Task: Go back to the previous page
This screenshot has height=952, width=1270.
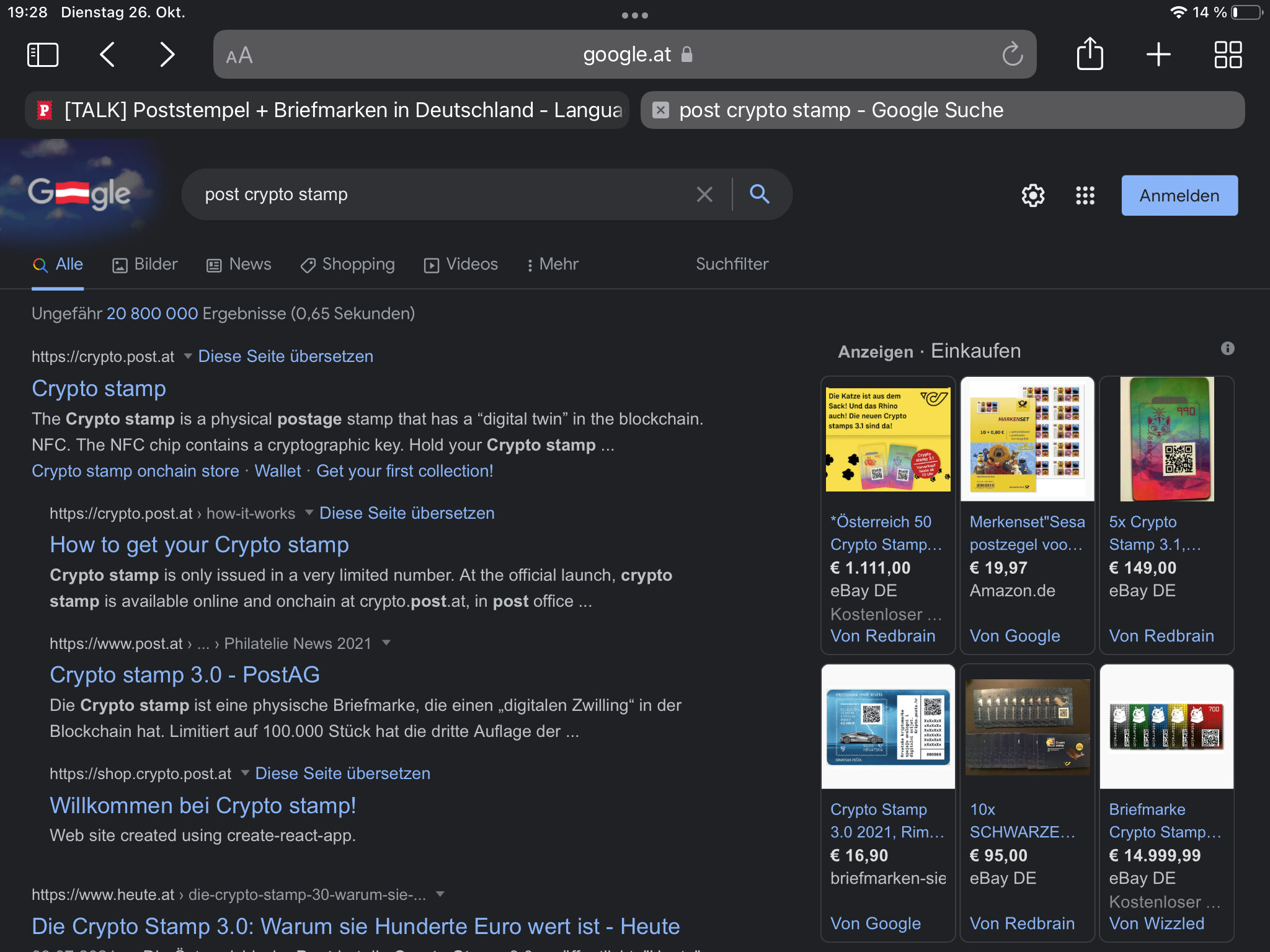Action: tap(107, 55)
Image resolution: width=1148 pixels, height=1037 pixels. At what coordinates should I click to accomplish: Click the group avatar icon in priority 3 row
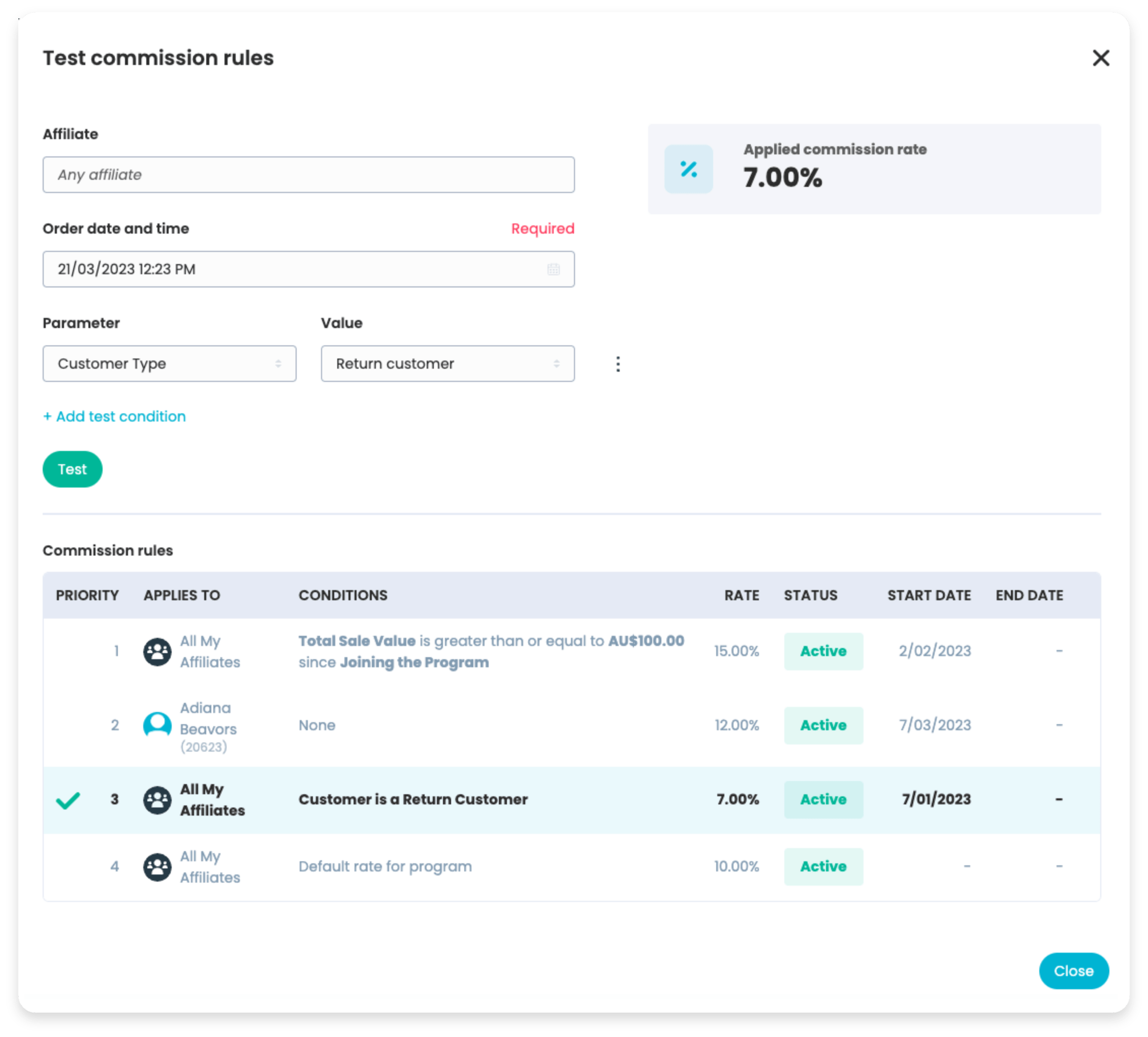pyautogui.click(x=157, y=800)

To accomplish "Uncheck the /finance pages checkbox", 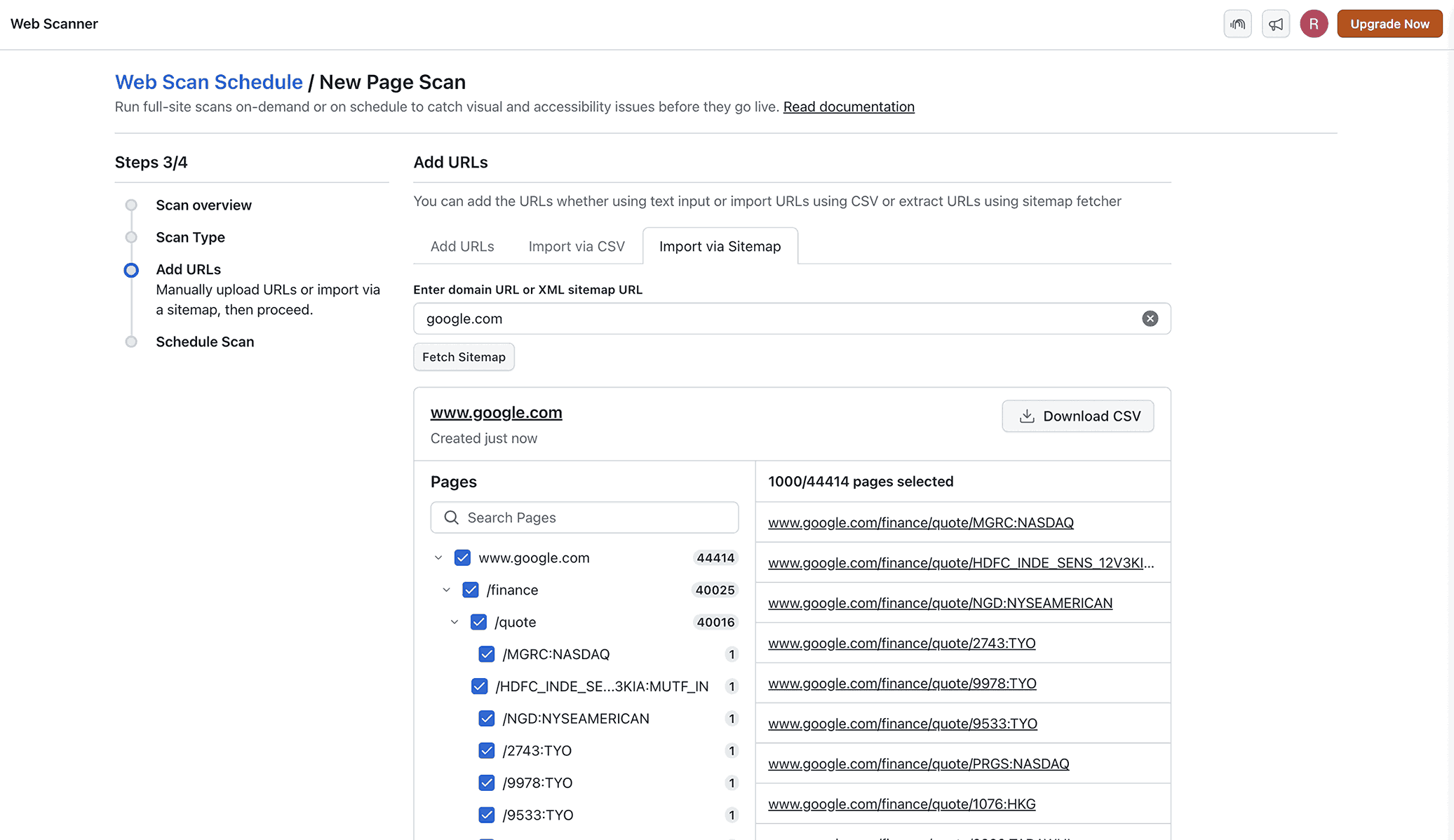I will (x=470, y=590).
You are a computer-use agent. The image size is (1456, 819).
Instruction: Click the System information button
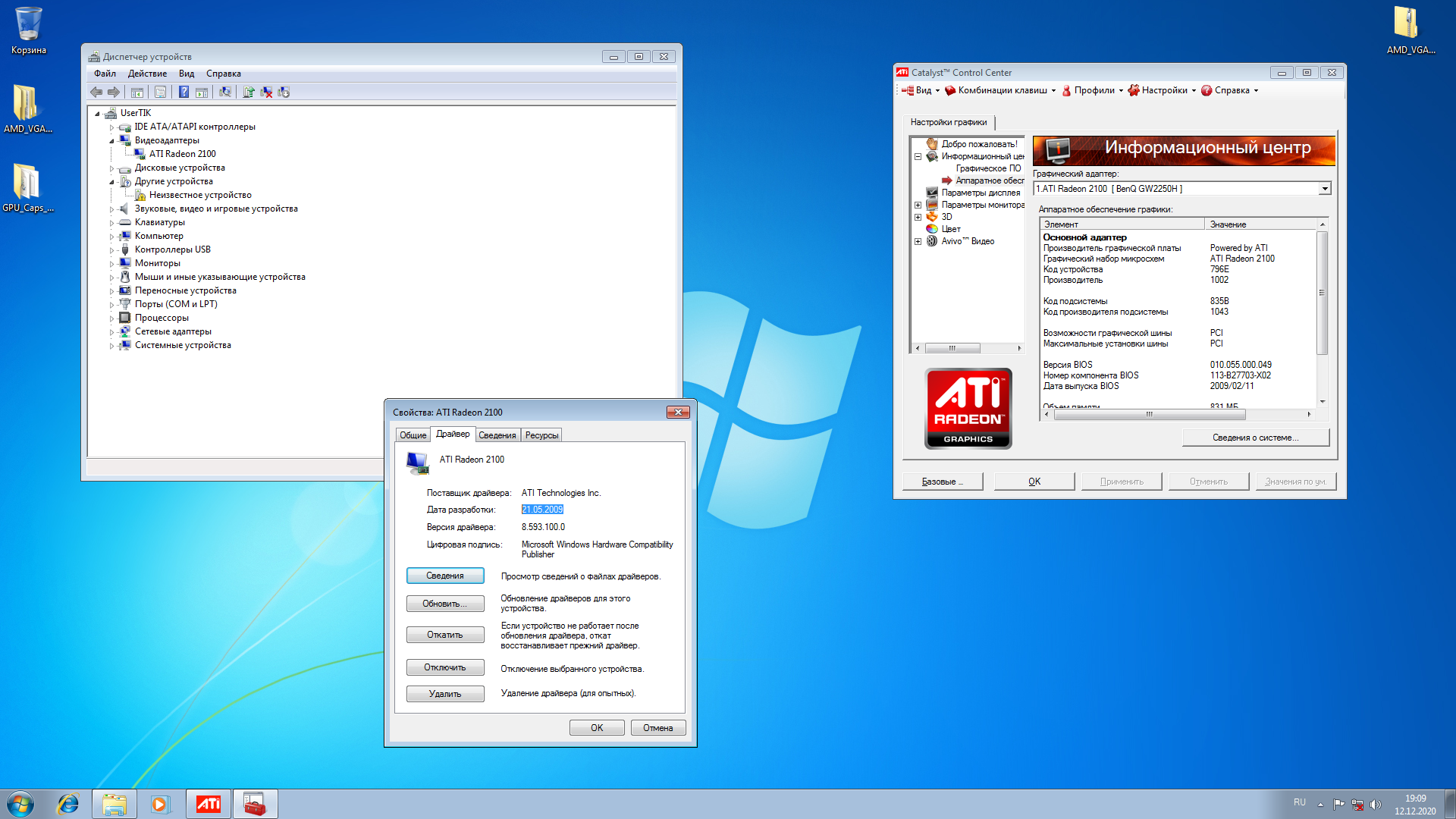1255,438
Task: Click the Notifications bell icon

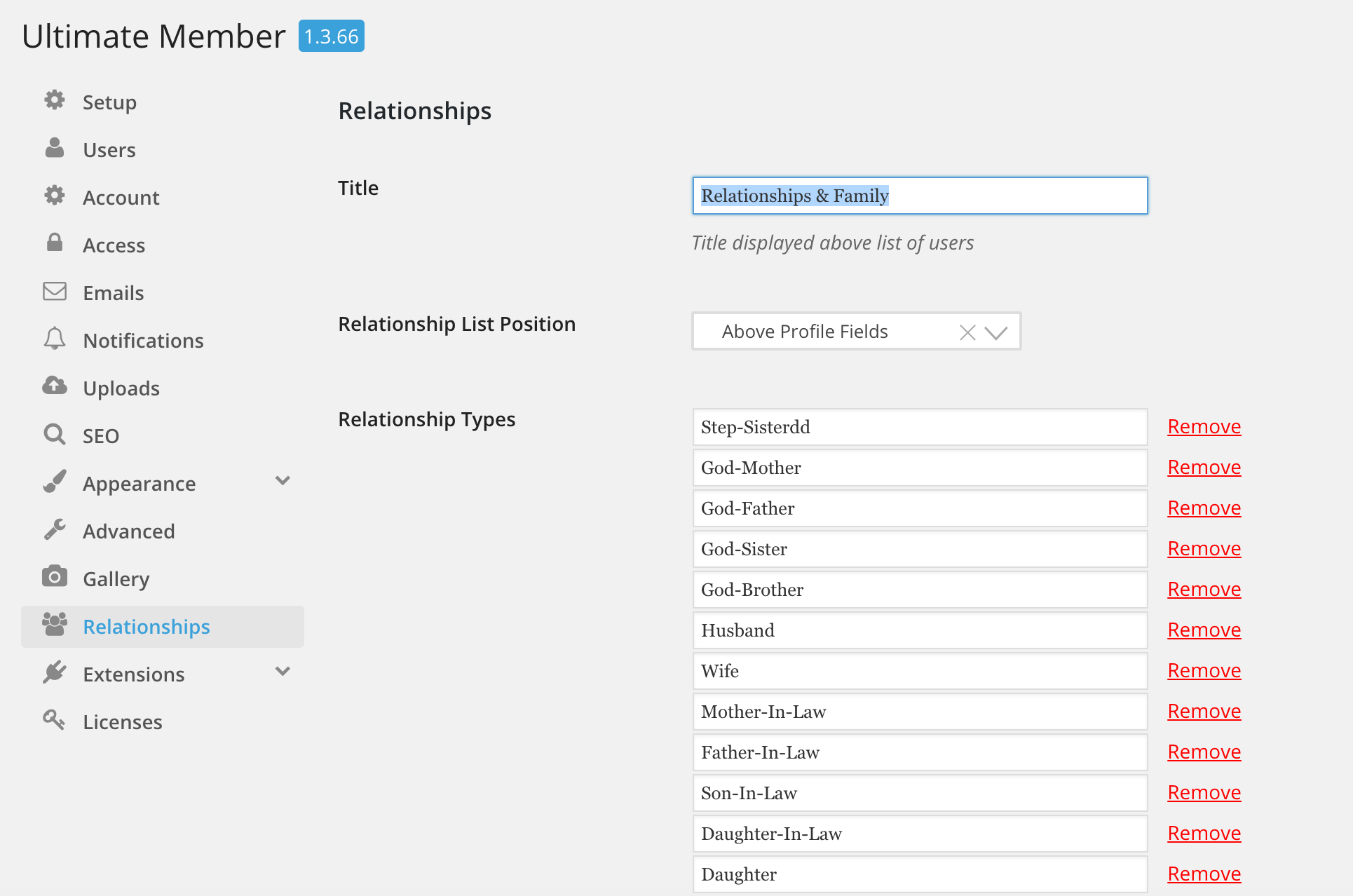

=-=-=-=-=

Return only the number of lines in the preceding records that contain the string "Task".

2